仁坂さんが入ってきたらどうしたらいいんだろう。
引きつった顔なんて見せたら一瞬でバレてしまう。
ちゃんと出来るだろうか。
怖がらずに、普通に話せるだろうか。
そう思いながら私は深呼吸をした。
それから数時間後。
病室に一人の女の子がやって来た。
その人はずっと待っていた人、仁坂さんだった。
刑事さんの言った通りだ。
緊張して喉が渇く。
それでも私は仁坂さんに笑顔を向けた。
「音夢ちゃん!」
記憶が戻る前のようにそう呼ぶと仁坂さんは嫌そうに顔を歪めた。
「やめてよ、馴れ馴れしい呼び方するの。もう記憶戻ってるんでしょ?」
「え?」
「私、見たよ。警察の人と一緒に事故現場行ったの。随分取り乱してたけど」
「あー……急に頭が痛くなって。

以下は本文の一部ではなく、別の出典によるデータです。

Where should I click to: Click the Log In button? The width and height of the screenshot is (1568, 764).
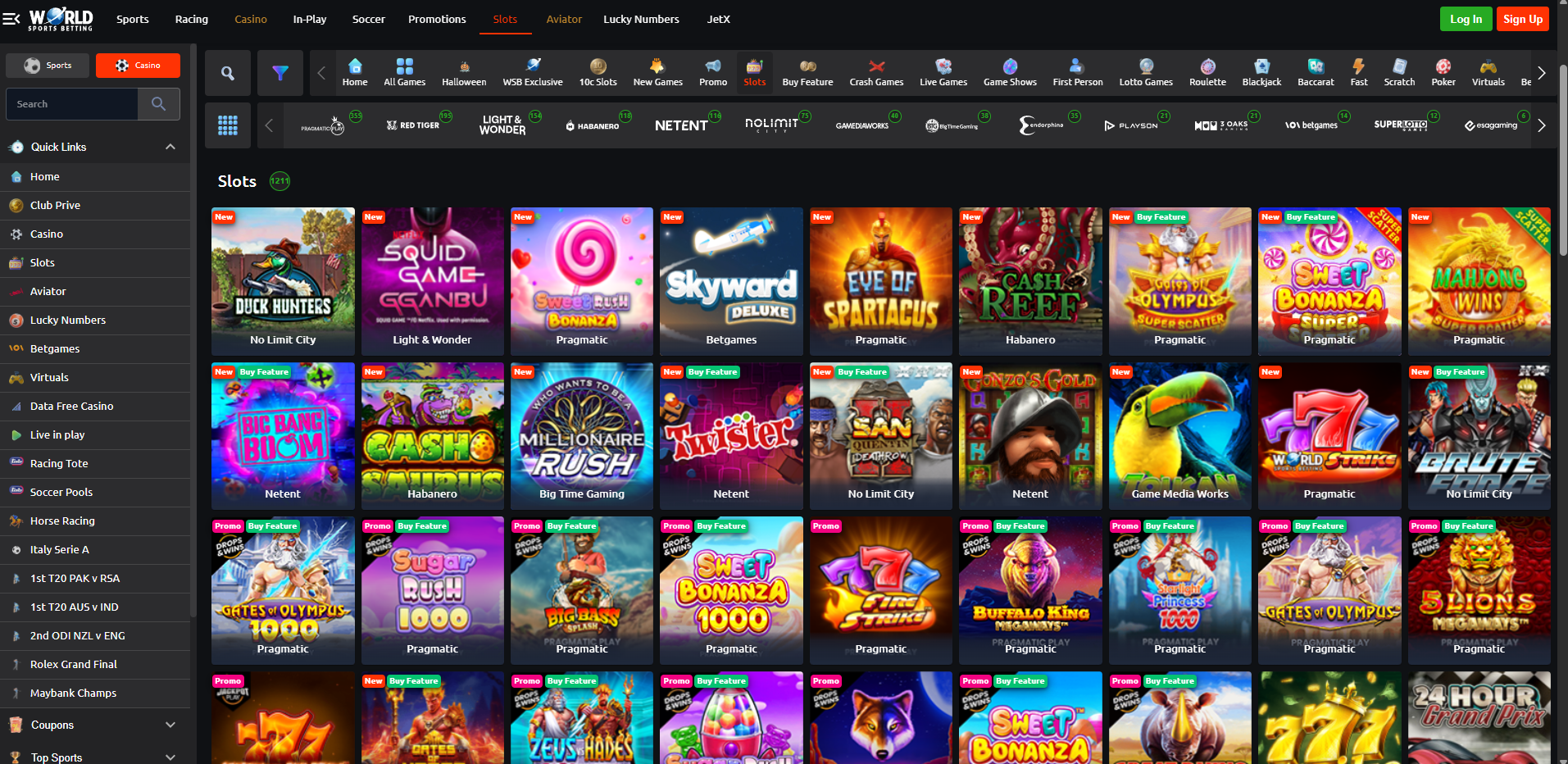pos(1466,18)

でも、何も思い出せなかったの」
「は?嘘つき」
「ほんとだよ。それなのに急に車を見たら怖くなって……。私ってどんな轢かれ方したのかな」
困ったように笑うと仁坂さんは疑ったように私を見てからため息をついた。
「まあ、別にどっちでもいいけど。どうせ紗綾ちゃんには消えてもらうし」
「え……」
「紗綾ちゃん、貴女があんまりにも遅いから私が強制的に睦月くんとお別れさせてあげる」
そう言って仁坂さんは私に手を伸ばした。
恐怖で固まっていると仁坂さんの手を掴む人が現れた。
その男の子は以前睦月くんと一緒にいた男の子。
睦月くんと仲良く話していた男の子だ。
「おい!もういいだろ!?そこまでやんなよ!!」
「離して」
「睦月の彼女を殺しても睦月はお前を選ばない!そんな事分かってんだろ!?」
「うるさいな。あんたがあの時救急車なんて呼ぶからこの女が生きてるんでしょ?あの時に死ねば良かったのに」
「いい加減にしろよ!!」
仁坂さんの両手を掴んで私から引き離す男の子。
仁坂さんは男の子を睨んでいた。